BigData Workflow Engine for Hadoop, Hbase, Netezza, Pig, Hive, Cascalog ...
DSL stands for domain specific language, and is groovy's way of allowing language constructs to be written for a specific domain. Glue's workflows makes use of groovy's domain specific language definition. The workflow is then parsed by the Glue Rest server and its processes are executed.
Workflows are divided into Processes and their Tasks.
This page explains how to write workflows using groovy.
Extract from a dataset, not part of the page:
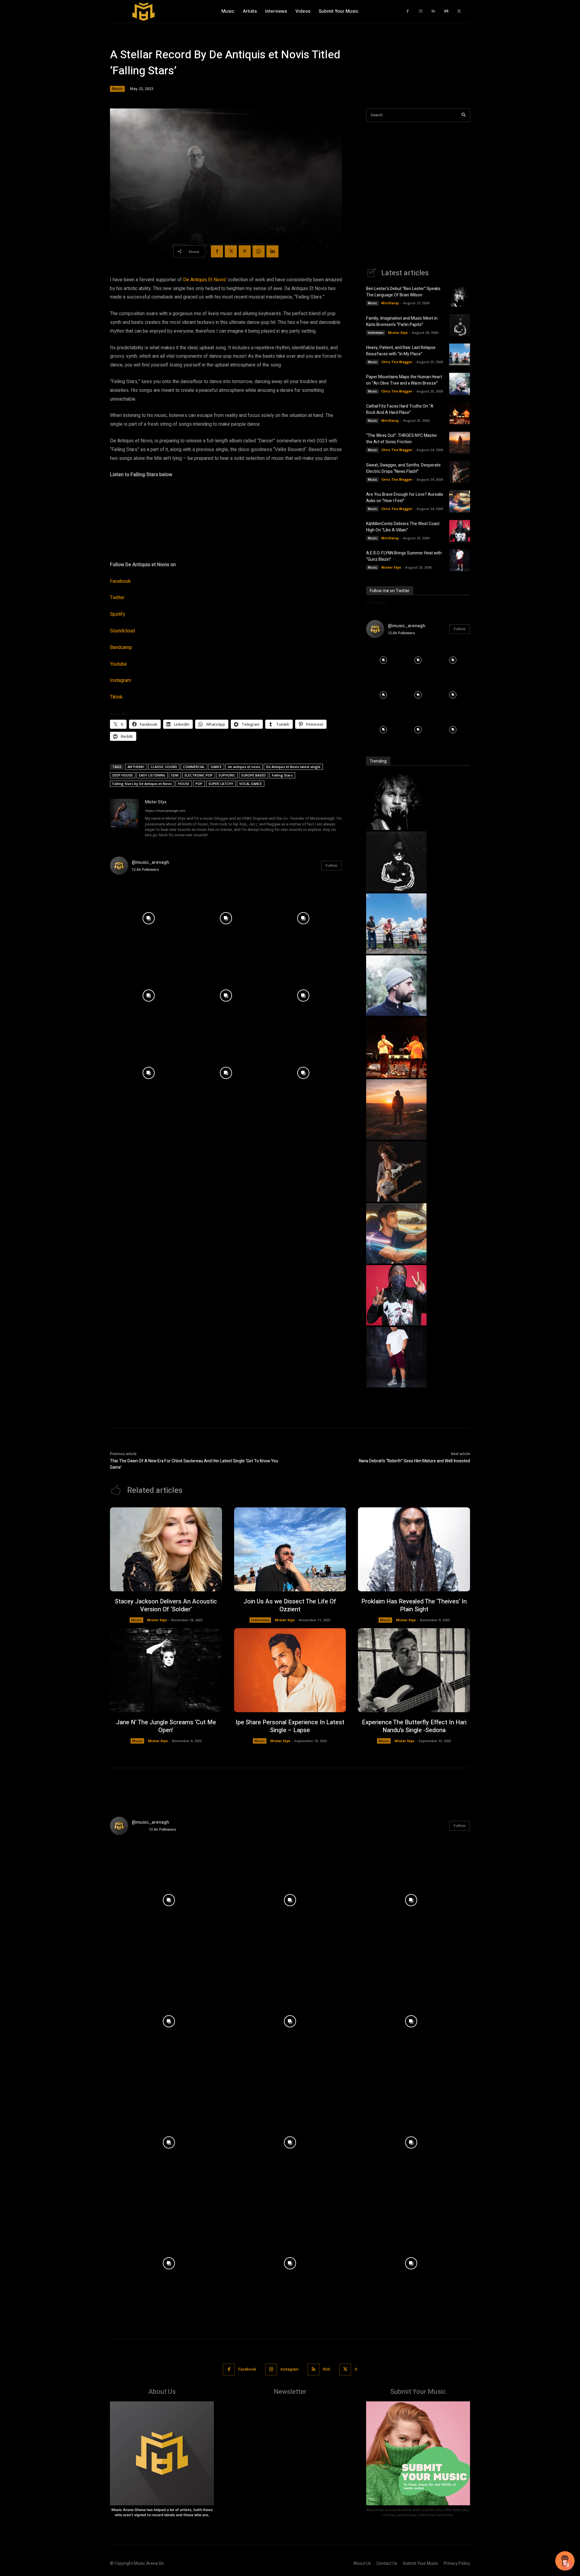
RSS (326, 2369)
For Jython or JRuby pleasee see the Jython Example, JRuby Example or Closure Example
To write a workflow we'd start with
tasks{
//in this code block we write out processes
}
If we want to add a process "hello" that prints out "hello world" then we'd add
tasks{
hello{
tasks = { context ->
//here we can place any valid groovy syntax.
//the context variable acts as a Map or Dictionary that is shared
//between processes
println "hello world"
}
}
}
To add another process "printName" that prints out "Dan" after hello executed we add
tasks{
hello{
tasks = { context ->
//here we can place any valid groovy syntax.
//the context variable acts as a Map or Dictionary that is shared
//between processes
println "hello world"
}
}
printName{
dependencies = "hello"
tasks = { context ->
println "Dan"
}
}
}